Jay Chia

Co-Founder
Eventual

Presentation Title:

How to Build a Multimodal Data Lake:
Unlocking the Next Generation of AI Workloads

Presentation Summary:

While the model stack has evolved rapidly to reason across images, text, audio, and video, most data stacks are still catching up. Traditional data engines like Spark and Trino are designed and optimized for structured, tabular data and not for unstructured data and rich media like images and audio – falling short for the needs of multimodal data in today’s workloads.

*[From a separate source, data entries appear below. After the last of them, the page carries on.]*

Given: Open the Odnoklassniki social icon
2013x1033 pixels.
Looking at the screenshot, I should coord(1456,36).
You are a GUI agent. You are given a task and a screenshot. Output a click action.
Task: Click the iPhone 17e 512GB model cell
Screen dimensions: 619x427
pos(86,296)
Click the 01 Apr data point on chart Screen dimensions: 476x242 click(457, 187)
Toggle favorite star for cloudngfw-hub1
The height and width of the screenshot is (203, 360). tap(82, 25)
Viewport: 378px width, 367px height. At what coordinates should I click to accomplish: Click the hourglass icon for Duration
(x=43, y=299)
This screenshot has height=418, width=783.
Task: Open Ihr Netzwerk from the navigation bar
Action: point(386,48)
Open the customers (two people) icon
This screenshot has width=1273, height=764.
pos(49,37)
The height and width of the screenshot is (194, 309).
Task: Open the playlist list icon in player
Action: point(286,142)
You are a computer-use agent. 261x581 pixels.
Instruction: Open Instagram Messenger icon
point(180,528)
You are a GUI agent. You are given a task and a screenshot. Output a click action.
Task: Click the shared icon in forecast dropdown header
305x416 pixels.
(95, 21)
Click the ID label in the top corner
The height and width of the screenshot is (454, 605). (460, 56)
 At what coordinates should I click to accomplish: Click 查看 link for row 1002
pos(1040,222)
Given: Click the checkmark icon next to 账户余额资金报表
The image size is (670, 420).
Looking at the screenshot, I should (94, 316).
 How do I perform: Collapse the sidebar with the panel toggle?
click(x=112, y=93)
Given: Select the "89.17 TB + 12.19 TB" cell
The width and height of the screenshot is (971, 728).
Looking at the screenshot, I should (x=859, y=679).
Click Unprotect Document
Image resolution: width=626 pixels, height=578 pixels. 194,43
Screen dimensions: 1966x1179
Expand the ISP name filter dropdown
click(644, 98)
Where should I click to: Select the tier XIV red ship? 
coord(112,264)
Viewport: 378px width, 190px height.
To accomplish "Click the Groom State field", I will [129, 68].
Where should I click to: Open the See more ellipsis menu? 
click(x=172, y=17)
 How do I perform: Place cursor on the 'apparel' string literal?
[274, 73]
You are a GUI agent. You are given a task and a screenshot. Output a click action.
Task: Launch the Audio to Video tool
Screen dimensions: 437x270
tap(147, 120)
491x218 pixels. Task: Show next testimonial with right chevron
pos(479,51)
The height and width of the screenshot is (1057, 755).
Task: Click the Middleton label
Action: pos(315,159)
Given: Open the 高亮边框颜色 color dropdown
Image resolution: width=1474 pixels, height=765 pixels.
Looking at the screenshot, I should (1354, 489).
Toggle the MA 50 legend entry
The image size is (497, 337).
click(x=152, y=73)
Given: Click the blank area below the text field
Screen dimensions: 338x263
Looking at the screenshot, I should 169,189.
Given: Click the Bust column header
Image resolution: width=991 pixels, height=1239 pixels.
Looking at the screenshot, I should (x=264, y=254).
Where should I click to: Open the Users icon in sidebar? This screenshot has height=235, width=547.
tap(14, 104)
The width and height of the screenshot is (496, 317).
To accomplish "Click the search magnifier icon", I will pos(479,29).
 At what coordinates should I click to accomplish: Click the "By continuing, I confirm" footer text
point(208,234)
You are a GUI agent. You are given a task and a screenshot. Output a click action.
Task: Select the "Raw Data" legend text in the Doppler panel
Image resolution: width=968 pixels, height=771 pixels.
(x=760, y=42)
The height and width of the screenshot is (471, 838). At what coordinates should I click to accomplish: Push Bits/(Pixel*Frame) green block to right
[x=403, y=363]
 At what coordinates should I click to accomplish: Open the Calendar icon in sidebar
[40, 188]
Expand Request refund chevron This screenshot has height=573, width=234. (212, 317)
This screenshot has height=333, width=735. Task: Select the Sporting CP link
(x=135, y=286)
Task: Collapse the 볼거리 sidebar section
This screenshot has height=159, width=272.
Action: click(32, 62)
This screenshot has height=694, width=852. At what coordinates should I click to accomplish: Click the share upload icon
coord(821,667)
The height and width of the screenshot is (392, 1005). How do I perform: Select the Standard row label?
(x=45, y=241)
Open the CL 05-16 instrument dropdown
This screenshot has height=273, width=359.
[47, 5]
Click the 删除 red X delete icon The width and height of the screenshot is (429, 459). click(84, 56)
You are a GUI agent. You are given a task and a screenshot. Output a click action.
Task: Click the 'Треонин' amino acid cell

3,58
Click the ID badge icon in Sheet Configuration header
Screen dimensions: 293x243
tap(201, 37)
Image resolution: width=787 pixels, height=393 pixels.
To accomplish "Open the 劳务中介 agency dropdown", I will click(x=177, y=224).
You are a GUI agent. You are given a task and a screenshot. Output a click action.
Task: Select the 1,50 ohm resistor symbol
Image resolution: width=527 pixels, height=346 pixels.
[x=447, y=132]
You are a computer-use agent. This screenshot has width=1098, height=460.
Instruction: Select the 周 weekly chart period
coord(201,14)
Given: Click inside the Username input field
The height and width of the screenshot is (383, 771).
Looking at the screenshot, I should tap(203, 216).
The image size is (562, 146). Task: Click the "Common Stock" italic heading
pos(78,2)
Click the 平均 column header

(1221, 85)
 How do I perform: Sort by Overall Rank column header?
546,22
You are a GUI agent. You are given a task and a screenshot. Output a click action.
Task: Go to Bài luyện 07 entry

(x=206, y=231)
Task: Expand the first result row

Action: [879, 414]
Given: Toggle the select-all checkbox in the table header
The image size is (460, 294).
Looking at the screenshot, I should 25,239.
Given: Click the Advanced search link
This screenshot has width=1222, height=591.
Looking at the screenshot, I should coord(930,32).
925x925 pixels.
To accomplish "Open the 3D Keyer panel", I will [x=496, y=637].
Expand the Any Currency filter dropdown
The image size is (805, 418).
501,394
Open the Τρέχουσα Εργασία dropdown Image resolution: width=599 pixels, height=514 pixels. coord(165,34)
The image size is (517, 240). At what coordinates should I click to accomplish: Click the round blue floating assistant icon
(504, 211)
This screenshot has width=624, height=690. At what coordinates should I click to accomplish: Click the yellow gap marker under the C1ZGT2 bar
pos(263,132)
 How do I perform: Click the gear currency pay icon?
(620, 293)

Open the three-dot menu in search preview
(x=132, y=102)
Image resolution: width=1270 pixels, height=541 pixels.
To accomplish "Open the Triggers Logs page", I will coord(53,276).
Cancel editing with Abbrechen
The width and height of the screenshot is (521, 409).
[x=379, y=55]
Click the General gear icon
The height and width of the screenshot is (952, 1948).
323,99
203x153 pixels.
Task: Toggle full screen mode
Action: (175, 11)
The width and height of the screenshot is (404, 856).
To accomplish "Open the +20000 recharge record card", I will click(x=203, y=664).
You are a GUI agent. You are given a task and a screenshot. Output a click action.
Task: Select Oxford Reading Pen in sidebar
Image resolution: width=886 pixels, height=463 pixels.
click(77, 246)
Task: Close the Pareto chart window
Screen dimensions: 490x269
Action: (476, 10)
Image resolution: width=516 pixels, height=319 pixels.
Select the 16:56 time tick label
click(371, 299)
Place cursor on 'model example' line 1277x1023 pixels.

In this talk, we explore what it means to build a multimodal data lake designed to handle demands of modern AI workloads, such as heterogeneous datasets spanning images, text, and tabular data, allowing teams to unlock new ML/AI capabilities without being limited by traditional, tabular-only systems. We’ll dive into the architectural patterns behind Daft, an open-source Python-native unified data engine purpose-built for modern AI/ML data workflows, that allow for efficient and scalable data processing across modalities.

We’ll walk through:

Why traditional data lakes fail in multimodal settings
Concrete design patterns for building efficient, scalable multimodal ETL pipelines without blowing out memory or compute resources
How to query multimodal datasets interactively, using a familiar SQL or Python DataFrame API

Join us as we demonstrate how to build a multimodal data lake using Daft on your existing infrastructure. Your data layer should be flexible enough for experimentation and also powerful enough to scale.

About | Jay Chia

Jay Chia is one of the Co-Founders of Eventual, the company behind the Daft open-source project.

Prior to Eventual, he was a software engineer working on ML infrastructure for computational biology at Freenome and self-driving cars at Lyft, building large-scale data and computing platforms for diverse industries.

Jay hails from the sunny island nation of Singapore, and fun fact — he used to command a platoon of tanks in the Singapore military.